_EXERCISE REQUIREMENTS_:
Extract all lines that hold "breadcrumb" from the records below.

_EXERCISE INPUT_:

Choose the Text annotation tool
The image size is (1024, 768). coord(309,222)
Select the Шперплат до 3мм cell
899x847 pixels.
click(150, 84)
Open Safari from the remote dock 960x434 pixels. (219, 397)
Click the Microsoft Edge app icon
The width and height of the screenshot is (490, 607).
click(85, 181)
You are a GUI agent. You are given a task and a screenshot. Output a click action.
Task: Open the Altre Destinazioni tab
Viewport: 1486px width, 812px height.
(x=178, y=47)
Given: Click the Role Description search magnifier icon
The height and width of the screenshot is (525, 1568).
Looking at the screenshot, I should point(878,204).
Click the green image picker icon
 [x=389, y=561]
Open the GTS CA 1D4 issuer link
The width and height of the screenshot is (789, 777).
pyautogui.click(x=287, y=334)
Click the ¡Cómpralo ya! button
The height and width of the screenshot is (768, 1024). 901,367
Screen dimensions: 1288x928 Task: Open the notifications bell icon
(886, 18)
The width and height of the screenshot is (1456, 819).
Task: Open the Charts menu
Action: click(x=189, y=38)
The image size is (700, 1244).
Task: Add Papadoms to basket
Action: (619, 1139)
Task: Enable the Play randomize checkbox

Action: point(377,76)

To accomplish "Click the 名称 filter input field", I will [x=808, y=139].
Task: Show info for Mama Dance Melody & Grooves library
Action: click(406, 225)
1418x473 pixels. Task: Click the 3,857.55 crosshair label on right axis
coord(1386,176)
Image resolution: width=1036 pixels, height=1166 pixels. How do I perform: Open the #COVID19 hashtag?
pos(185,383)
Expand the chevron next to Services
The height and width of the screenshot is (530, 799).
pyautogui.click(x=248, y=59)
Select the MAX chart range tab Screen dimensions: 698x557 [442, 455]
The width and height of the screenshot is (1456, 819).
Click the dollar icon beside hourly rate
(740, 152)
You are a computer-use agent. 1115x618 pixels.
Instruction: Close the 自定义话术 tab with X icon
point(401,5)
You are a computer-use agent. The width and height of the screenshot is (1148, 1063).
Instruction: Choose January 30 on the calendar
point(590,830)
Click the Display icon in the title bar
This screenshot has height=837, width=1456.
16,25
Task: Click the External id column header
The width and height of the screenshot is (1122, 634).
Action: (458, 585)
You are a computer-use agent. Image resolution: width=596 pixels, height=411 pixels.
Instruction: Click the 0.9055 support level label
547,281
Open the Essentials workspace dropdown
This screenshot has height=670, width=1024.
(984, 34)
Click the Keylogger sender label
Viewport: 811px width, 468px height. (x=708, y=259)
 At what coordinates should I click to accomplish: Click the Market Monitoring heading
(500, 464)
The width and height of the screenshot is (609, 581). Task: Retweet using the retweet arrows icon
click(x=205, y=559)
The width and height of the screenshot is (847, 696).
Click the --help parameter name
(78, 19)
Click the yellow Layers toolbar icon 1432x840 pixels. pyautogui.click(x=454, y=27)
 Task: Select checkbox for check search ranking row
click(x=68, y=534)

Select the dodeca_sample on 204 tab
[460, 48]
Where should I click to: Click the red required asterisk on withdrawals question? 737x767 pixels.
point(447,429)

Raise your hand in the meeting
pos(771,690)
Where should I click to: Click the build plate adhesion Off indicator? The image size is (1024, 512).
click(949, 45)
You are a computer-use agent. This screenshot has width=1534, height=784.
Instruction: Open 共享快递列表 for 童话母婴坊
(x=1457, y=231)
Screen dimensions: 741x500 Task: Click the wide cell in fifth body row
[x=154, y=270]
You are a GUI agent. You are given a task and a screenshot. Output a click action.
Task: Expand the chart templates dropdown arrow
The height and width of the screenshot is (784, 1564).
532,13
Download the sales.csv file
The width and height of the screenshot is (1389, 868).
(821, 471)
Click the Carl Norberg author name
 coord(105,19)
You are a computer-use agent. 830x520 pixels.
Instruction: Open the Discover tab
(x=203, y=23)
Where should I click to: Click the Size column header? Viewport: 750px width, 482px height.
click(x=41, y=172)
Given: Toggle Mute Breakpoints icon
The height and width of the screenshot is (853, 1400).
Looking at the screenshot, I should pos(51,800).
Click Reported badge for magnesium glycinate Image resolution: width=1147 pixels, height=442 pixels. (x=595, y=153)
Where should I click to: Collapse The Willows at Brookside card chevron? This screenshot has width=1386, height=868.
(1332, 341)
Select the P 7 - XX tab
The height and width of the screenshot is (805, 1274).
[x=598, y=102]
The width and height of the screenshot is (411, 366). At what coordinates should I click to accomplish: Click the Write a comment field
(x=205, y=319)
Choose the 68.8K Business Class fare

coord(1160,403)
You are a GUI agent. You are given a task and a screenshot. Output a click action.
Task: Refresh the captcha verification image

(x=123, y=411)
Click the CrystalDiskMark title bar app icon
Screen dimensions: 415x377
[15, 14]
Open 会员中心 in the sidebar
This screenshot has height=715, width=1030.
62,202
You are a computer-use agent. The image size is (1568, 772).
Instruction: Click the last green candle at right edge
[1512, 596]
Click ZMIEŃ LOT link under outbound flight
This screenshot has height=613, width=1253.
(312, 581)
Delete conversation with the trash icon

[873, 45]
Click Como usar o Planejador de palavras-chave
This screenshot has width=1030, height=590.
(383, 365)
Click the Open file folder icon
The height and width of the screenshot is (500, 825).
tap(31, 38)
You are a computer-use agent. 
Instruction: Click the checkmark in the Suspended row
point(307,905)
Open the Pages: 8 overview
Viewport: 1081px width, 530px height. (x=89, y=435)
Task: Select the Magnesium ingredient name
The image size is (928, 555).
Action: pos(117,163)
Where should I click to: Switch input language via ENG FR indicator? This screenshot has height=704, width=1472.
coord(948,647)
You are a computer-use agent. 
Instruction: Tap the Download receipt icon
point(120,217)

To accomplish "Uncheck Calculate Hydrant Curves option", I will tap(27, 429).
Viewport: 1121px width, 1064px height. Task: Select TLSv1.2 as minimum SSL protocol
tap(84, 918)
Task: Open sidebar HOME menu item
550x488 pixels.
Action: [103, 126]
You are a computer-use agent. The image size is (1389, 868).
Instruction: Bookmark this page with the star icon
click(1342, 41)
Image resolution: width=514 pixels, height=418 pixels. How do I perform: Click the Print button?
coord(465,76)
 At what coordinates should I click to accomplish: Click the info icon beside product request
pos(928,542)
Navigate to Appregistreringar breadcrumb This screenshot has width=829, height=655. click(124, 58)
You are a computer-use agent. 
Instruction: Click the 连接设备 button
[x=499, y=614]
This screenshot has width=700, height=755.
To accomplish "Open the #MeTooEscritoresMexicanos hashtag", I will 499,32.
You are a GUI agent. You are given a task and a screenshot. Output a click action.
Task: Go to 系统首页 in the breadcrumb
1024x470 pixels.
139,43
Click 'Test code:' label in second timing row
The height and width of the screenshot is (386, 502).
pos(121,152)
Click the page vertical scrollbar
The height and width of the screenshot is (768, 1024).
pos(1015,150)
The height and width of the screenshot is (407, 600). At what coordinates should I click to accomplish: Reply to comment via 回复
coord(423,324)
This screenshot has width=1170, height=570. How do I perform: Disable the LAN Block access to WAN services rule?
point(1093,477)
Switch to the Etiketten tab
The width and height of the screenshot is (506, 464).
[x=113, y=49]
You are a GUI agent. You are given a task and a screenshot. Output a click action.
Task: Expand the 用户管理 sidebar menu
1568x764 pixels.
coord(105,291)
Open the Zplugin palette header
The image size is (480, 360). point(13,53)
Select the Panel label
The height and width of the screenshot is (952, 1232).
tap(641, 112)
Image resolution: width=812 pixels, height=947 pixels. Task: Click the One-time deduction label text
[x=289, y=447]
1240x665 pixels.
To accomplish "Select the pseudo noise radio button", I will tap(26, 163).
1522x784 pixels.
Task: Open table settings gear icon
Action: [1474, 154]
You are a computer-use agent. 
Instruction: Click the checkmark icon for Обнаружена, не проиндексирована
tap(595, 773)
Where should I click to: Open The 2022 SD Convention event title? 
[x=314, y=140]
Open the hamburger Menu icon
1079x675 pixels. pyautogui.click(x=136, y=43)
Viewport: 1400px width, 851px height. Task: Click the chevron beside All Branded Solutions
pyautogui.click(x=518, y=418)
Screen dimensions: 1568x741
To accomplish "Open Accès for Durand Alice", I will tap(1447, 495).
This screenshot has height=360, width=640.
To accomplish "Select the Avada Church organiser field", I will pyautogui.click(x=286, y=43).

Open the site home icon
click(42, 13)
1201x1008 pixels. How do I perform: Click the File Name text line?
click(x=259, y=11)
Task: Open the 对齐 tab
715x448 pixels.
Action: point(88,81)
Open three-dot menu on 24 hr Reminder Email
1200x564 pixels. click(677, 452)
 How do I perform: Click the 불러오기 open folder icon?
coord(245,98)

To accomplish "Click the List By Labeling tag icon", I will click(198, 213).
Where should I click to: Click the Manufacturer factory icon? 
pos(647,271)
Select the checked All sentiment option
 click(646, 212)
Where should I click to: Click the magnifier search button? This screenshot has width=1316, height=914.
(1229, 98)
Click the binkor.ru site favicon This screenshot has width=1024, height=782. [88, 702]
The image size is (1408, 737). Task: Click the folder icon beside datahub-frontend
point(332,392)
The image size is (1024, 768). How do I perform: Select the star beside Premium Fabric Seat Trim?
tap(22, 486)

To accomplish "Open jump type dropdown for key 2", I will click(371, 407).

_ANSWER BOX_:
Navigate to Appregistreringar breadcrumb This screenshot has width=829, height=655. click(124, 58)
Task: Go to 系统首页 in the breadcrumb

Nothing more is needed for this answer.